(Records provided begins)
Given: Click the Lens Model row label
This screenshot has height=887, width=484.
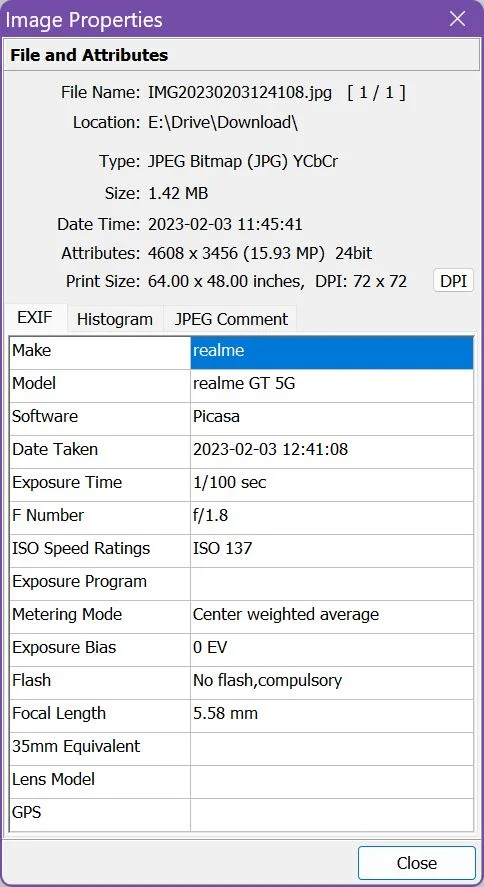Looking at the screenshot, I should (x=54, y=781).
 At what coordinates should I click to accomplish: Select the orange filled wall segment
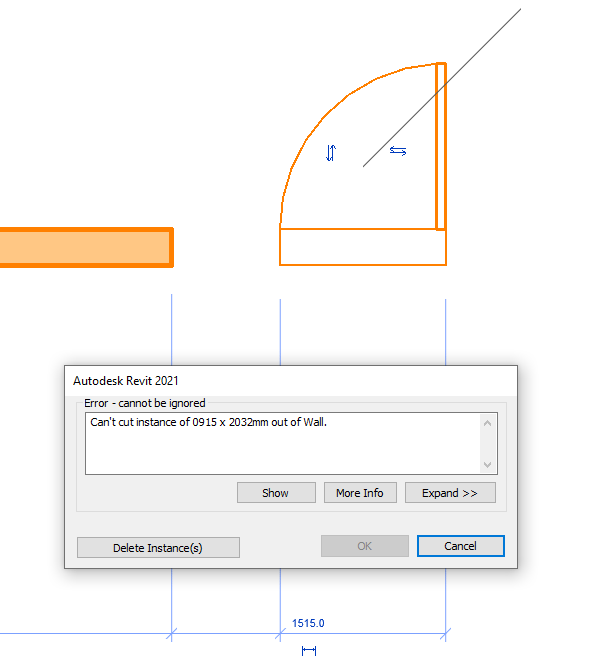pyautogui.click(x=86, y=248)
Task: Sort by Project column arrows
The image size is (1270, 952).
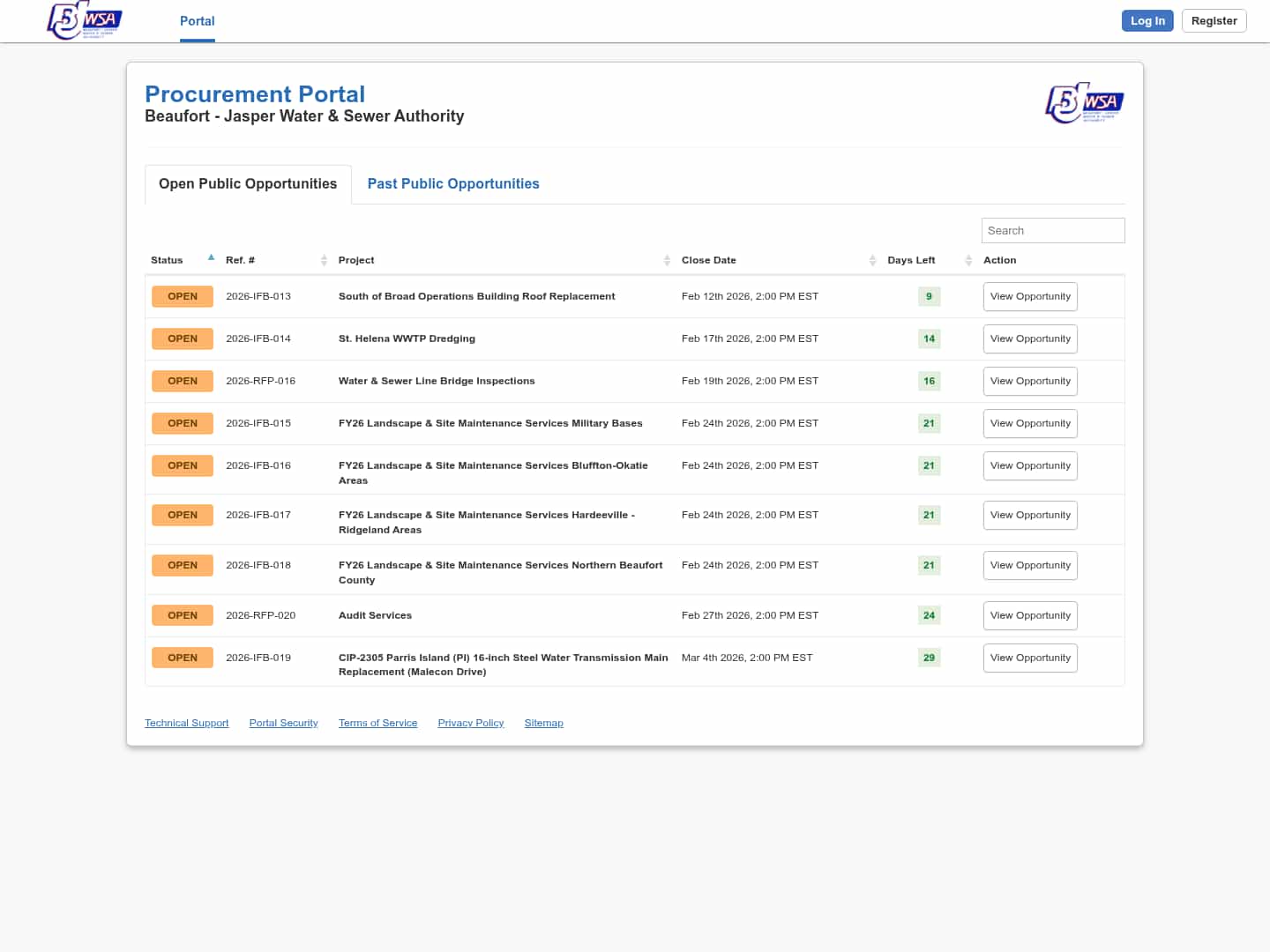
(Records provided ends)
What you have to do: Output, word for word, the full listing above, with no pictures.

Response to the task:
Given: Click the Lens Model row label
This screenshot has height=887, width=484.
Looking at the screenshot, I should (x=54, y=781).
 At what coordinates should I click to accomplish: Select the orange filled wall segment
pyautogui.click(x=86, y=248)
Task: Sort by Project column arrows
The image size is (1270, 952).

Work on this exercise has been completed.